BEGIN DATASET RECORDS
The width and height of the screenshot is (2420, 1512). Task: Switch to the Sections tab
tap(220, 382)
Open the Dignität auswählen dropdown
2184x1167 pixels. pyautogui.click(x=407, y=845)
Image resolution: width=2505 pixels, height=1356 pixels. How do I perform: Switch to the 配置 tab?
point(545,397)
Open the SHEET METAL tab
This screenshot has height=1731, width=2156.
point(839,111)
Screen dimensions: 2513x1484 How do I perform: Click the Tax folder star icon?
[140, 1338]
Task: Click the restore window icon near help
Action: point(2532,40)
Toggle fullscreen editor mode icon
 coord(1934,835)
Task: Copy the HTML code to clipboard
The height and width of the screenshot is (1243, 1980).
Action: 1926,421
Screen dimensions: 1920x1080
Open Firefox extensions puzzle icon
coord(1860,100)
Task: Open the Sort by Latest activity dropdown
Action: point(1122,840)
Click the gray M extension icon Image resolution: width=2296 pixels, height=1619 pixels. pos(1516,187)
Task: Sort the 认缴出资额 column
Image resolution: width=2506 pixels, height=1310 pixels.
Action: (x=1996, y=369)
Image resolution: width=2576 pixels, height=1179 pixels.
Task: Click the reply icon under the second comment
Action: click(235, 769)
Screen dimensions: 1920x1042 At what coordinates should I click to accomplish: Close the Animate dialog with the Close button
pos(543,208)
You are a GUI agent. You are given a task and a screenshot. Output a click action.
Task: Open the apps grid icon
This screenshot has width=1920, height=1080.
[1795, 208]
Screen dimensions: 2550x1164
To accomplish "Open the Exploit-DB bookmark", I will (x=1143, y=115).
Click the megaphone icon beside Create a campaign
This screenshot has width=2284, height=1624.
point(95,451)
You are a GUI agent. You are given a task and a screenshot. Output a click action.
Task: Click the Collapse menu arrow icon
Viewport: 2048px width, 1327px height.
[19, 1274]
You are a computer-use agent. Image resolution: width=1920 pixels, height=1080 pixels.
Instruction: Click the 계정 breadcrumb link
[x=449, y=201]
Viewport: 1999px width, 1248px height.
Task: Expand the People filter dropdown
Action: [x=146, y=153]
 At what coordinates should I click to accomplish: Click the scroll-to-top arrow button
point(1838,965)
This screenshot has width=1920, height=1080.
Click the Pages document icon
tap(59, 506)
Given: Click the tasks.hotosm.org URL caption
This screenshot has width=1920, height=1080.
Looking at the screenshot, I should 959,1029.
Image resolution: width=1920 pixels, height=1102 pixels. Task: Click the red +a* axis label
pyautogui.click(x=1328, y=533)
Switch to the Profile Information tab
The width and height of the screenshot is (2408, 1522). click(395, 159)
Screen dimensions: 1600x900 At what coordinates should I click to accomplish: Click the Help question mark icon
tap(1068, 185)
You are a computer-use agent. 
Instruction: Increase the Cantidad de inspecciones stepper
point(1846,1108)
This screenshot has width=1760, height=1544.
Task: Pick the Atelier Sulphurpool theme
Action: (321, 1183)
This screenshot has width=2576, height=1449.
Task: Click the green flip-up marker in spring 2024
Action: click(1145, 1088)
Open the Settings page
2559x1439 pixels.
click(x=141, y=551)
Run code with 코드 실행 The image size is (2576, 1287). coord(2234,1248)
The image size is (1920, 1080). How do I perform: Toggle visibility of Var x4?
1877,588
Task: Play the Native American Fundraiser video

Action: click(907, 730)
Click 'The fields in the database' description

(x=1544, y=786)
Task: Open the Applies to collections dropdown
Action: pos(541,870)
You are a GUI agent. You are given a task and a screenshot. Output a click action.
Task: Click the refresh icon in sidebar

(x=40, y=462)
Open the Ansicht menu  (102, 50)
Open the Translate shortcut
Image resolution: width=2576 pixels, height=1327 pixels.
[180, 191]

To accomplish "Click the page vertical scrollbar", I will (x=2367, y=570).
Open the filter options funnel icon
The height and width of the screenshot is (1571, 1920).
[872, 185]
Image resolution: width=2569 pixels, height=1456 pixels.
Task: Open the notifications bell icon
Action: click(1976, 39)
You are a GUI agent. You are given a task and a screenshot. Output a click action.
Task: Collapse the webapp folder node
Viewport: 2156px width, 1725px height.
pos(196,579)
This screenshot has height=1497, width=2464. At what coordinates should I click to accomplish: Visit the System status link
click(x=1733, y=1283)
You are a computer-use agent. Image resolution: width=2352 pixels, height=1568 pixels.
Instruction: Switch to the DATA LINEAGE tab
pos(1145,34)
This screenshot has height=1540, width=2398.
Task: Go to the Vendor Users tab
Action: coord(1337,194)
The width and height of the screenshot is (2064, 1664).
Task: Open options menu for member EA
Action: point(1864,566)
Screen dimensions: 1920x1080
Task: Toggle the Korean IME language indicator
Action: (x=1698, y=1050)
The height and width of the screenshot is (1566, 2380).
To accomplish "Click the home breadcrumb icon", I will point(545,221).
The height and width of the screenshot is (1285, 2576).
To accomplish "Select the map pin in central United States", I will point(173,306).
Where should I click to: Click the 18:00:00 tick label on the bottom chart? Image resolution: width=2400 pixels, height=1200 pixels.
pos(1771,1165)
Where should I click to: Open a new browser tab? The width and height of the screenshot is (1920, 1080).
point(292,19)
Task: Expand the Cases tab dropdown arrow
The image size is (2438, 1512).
END DATASET RECORDS
Each line above that contains the word "Collapse" must be copied.

▶ **TASK OUTPUT**:
Task: Click the Collapse menu arrow icon
Task: Collapse the webapp folder node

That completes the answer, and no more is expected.